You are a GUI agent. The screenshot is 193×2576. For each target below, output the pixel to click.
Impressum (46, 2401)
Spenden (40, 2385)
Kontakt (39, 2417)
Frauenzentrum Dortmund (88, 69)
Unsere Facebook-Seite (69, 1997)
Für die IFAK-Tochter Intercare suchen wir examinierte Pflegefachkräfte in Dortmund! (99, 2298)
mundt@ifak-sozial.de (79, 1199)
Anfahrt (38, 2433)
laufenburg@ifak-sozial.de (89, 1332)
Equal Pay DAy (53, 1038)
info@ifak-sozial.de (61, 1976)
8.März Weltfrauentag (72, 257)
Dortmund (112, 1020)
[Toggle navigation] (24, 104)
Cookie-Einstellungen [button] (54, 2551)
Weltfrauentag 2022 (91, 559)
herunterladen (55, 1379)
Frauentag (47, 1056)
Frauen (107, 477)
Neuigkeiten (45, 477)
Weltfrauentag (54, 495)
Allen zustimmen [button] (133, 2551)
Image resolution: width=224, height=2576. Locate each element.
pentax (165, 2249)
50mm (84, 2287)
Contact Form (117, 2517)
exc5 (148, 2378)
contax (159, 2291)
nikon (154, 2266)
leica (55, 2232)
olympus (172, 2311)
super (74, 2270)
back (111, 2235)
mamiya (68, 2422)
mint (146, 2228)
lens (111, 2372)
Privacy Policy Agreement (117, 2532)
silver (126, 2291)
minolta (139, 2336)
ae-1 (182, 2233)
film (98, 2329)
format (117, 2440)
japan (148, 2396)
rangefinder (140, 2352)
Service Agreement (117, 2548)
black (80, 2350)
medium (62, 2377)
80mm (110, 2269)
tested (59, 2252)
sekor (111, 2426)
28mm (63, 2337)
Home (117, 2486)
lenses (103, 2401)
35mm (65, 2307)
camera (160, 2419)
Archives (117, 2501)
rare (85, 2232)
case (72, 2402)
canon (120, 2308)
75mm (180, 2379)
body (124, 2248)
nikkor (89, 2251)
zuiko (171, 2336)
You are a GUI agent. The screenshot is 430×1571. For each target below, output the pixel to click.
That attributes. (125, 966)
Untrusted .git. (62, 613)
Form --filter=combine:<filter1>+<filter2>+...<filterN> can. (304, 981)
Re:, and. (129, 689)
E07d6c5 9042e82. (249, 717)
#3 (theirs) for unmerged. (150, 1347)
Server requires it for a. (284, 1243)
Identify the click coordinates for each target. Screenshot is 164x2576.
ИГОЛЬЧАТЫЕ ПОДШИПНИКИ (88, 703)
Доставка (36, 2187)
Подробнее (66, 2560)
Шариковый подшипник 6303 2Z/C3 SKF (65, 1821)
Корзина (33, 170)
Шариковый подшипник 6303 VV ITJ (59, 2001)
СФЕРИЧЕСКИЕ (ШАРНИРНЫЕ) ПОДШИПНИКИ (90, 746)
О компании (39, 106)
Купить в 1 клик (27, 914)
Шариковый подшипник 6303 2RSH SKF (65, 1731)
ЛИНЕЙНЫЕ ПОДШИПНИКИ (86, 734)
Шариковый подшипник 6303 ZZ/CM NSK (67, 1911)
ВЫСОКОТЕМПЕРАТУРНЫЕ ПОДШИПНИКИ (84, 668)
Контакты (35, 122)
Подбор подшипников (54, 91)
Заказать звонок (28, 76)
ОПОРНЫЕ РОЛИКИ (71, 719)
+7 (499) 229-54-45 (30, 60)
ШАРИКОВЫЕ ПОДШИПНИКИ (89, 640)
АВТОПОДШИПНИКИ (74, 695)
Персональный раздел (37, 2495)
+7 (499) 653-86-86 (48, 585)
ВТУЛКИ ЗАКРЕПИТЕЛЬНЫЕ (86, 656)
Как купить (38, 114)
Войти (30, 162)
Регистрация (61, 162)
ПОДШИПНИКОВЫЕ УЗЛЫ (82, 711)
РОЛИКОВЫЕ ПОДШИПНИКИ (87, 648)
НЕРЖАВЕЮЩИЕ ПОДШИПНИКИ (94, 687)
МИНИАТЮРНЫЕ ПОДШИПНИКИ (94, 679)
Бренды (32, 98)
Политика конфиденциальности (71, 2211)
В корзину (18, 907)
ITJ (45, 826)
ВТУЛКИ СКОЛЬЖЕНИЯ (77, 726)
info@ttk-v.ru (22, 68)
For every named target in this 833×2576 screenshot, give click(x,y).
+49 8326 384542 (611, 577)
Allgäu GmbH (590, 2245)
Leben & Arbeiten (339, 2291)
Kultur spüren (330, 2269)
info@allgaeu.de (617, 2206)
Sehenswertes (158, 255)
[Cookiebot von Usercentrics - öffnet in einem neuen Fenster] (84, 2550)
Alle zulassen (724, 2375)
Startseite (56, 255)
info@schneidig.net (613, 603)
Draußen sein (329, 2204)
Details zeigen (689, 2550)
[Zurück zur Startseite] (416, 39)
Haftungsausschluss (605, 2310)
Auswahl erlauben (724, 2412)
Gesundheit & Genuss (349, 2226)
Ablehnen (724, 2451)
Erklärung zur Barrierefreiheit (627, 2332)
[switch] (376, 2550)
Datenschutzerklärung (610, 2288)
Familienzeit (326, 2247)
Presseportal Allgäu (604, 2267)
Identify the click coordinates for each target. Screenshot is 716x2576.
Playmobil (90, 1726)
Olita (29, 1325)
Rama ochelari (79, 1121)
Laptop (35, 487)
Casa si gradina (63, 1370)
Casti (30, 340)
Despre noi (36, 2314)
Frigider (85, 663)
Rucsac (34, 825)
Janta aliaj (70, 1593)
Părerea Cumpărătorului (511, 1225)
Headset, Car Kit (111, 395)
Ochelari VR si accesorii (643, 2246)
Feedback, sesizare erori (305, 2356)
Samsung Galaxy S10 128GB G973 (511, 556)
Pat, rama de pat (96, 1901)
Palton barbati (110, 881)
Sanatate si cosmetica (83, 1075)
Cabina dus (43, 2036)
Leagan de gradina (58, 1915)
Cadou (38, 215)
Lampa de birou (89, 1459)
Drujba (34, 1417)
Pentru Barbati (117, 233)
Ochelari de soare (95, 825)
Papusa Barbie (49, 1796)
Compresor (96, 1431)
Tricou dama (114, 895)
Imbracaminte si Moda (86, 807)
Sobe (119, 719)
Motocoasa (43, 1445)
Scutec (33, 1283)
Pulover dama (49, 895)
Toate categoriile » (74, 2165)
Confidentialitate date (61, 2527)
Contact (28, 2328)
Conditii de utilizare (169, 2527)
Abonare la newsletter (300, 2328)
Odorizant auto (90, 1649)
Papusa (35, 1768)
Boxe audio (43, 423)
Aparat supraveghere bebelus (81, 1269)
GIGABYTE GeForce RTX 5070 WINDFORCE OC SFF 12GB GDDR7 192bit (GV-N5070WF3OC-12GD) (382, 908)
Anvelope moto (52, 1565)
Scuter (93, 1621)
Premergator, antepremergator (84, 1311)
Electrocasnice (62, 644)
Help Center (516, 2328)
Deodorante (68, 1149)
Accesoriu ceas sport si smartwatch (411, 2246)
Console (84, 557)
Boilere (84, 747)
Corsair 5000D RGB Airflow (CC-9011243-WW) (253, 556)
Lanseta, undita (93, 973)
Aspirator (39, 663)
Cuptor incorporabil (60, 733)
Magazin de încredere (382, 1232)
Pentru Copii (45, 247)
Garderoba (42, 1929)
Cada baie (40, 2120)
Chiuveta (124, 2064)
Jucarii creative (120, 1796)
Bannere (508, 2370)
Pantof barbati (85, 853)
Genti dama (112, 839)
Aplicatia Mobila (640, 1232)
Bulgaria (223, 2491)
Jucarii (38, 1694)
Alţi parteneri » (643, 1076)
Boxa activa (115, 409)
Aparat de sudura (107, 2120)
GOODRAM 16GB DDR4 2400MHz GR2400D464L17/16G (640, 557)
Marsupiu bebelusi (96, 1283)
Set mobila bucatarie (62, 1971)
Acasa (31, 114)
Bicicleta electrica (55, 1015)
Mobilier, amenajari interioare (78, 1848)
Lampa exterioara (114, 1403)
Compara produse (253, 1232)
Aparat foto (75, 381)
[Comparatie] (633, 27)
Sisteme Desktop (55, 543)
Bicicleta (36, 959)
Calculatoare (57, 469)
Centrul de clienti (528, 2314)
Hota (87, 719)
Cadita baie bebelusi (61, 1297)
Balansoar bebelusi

■ ■ ■

# What you should do
In the listing above, locate the line with "laufenburg@ifak-sozial.de (89, 1332)" and the line with "ВЫСОКОТЕМПЕРАТУРНЫЕ ПОДШИПНИКИ (84, 668)", then extract exactly those lines and every line between them, and nothing more.

# Written solution
laufenburg@ifak-sozial.de (89, 1332)
Equal Pay DAy (53, 1038)
info@ifak-sozial.de (61, 1976)
8.März Weltfrauentag (72, 257)
Dortmund (112, 1020)
[Toggle navigation] (24, 104)
Cookie-Einstellungen [button] (54, 2551)
Weltfrauentag 2022 (91, 559)
herunterladen (55, 1379)
Frauentag (47, 1056)
Frauen (107, 477)
Neuigkeiten (45, 477)
Weltfrauentag (54, 495)
Allen zustimmen [button] (133, 2551)
Image resolution: width=224, height=2576. Locate each element.
pentax (165, 2249)
50mm (84, 2287)
Contact Form (117, 2517)
exc5 (148, 2378)
contax (159, 2291)
nikon (154, 2266)
leica (55, 2232)
olympus (172, 2311)
super (74, 2270)
back (111, 2235)
mamiya (68, 2422)
mint (146, 2228)
lens (111, 2372)
Privacy Policy Agreement (117, 2532)
silver (126, 2291)
minolta (139, 2336)
ae-1 (182, 2233)
film (98, 2329)
format (117, 2440)
japan (148, 2396)
rangefinder (140, 2352)
Service Agreement (117, 2548)
black (80, 2350)
medium (62, 2377)
80mm (110, 2269)
tested (59, 2252)
sekor (111, 2426)
28mm (63, 2337)
Home (117, 2486)
lenses (103, 2401)
35mm (65, 2307)
camera (160, 2419)
Archives (117, 2501)
rare (85, 2232)
case (72, 2402)
canon (120, 2308)
75mm (180, 2379)
body (124, 2248)
nikkor (89, 2251)
zuiko (171, 2336)
You are a GUI agent. The screenshot is 430×1571. For each target below, output the pixel to click.
That attributes. (125, 966)
Untrusted .git. (62, 613)
Form --filter=combine:<filter1>+<filter2>+...<filterN> can. (304, 981)
Re:, and. (129, 689)
E07d6c5 9042e82. (249, 717)
#3 (theirs) for unmerged. (150, 1347)
Server requires it for a. (284, 1243)
Identify the click coordinates for each target. Screenshot is 164x2576.
ИГОЛЬЧАТЫЕ ПОДШИПНИКИ (88, 703)
Доставка (36, 2187)
Подробнее (66, 2560)
Шариковый подшипник 6303 2Z/C3 SKF (65, 1821)
Корзина (33, 170)
Шариковый подшипник 6303 VV ITJ (59, 2001)
СФЕРИЧЕСКИЕ (ШАРНИРНЫЕ) ПОДШИПНИКИ (90, 746)
О компании (39, 106)
Купить в 1 клик (27, 914)
Шариковый подшипник 6303 2RSH SKF (65, 1731)
ЛИНЕЙНЫЕ ПОДШИПНИКИ (86, 734)
Шариковый подшипник 6303 ZZ/CM NSK (67, 1911)
ВЫСОКОТЕМПЕРАТУРНЫЕ ПОДШИПНИКИ (84, 668)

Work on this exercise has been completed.